* [Assigned task]:
Answer with one number only, the count of lines in the material below that hold "chart".

* [Record extracts]:
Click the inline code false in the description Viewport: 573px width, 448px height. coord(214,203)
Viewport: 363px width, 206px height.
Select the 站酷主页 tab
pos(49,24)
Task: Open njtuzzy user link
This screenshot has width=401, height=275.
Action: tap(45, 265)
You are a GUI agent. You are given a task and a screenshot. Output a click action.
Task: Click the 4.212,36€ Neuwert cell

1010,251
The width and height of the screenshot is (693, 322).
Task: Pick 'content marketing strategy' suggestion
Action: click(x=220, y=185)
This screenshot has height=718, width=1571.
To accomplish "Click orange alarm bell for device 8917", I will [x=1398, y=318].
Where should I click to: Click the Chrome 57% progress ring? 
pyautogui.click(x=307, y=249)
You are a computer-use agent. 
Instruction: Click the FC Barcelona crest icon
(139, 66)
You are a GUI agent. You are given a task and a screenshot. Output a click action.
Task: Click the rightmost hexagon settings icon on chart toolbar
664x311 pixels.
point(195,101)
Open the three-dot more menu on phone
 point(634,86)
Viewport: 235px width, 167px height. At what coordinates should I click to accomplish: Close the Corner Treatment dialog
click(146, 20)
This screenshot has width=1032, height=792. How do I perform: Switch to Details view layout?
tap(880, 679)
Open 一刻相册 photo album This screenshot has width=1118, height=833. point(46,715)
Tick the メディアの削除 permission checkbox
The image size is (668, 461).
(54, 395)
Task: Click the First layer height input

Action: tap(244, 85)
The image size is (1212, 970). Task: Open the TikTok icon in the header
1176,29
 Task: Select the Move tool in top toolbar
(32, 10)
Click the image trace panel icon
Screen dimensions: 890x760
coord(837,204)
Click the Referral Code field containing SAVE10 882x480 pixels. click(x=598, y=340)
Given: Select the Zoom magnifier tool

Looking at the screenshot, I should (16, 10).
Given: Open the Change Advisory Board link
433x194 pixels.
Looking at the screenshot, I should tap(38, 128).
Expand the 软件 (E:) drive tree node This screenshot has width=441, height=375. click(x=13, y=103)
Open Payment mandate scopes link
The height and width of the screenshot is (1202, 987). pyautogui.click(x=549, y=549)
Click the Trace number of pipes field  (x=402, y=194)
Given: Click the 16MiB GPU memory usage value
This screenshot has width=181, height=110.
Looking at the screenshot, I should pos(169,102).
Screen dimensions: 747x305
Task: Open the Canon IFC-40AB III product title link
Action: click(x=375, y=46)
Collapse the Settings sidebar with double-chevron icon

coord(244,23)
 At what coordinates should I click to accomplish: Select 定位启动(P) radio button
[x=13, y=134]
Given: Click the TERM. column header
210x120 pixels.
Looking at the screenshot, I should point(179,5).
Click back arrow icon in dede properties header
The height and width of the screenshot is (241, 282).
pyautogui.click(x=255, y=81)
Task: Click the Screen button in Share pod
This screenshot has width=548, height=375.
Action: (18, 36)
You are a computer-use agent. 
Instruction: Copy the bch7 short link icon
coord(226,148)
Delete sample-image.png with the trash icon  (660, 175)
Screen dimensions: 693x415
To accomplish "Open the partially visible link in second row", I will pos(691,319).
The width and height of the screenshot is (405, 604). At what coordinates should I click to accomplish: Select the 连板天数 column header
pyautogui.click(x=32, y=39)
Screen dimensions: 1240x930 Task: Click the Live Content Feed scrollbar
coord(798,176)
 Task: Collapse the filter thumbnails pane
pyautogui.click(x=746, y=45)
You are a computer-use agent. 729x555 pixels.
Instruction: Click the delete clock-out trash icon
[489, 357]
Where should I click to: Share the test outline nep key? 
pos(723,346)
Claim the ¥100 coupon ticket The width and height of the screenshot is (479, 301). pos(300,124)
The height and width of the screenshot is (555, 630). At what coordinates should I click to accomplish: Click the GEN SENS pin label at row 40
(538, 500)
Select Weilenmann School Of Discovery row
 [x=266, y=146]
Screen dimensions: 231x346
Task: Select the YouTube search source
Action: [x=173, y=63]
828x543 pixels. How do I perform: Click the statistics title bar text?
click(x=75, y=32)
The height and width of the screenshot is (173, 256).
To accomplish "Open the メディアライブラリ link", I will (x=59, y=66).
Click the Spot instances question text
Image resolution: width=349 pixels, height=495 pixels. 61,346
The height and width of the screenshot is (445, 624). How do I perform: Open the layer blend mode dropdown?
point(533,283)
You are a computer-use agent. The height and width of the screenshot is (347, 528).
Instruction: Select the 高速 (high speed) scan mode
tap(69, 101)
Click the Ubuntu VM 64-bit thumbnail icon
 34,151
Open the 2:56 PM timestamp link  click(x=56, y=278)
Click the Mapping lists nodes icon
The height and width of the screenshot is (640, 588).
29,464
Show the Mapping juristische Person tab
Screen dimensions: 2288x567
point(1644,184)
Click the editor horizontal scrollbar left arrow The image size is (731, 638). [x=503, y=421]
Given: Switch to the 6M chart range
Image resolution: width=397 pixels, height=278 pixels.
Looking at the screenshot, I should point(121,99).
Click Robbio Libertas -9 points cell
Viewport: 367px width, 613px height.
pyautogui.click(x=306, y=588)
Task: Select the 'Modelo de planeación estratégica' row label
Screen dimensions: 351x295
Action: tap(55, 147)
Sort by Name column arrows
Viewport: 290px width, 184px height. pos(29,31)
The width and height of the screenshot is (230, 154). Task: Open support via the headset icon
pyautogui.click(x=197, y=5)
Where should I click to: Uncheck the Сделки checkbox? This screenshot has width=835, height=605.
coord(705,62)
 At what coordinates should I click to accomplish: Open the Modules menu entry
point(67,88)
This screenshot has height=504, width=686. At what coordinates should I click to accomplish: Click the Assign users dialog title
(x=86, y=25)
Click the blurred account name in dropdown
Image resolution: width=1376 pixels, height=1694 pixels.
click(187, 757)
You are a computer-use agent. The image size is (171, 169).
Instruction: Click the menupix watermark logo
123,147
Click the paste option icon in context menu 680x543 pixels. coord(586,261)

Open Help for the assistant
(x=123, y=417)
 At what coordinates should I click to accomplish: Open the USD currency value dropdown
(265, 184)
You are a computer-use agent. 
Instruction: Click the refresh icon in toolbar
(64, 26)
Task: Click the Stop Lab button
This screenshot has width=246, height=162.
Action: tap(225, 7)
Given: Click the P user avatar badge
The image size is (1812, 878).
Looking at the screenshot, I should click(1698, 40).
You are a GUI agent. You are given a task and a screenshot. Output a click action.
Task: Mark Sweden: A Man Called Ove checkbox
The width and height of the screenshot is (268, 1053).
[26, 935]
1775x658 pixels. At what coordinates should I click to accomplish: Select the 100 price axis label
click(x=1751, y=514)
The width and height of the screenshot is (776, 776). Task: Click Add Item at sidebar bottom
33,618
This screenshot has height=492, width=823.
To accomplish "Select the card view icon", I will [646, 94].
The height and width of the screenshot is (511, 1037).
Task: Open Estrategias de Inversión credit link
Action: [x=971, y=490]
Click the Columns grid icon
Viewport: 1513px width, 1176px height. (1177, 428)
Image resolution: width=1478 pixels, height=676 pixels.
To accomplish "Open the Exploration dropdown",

* [Answer to the problem]:
2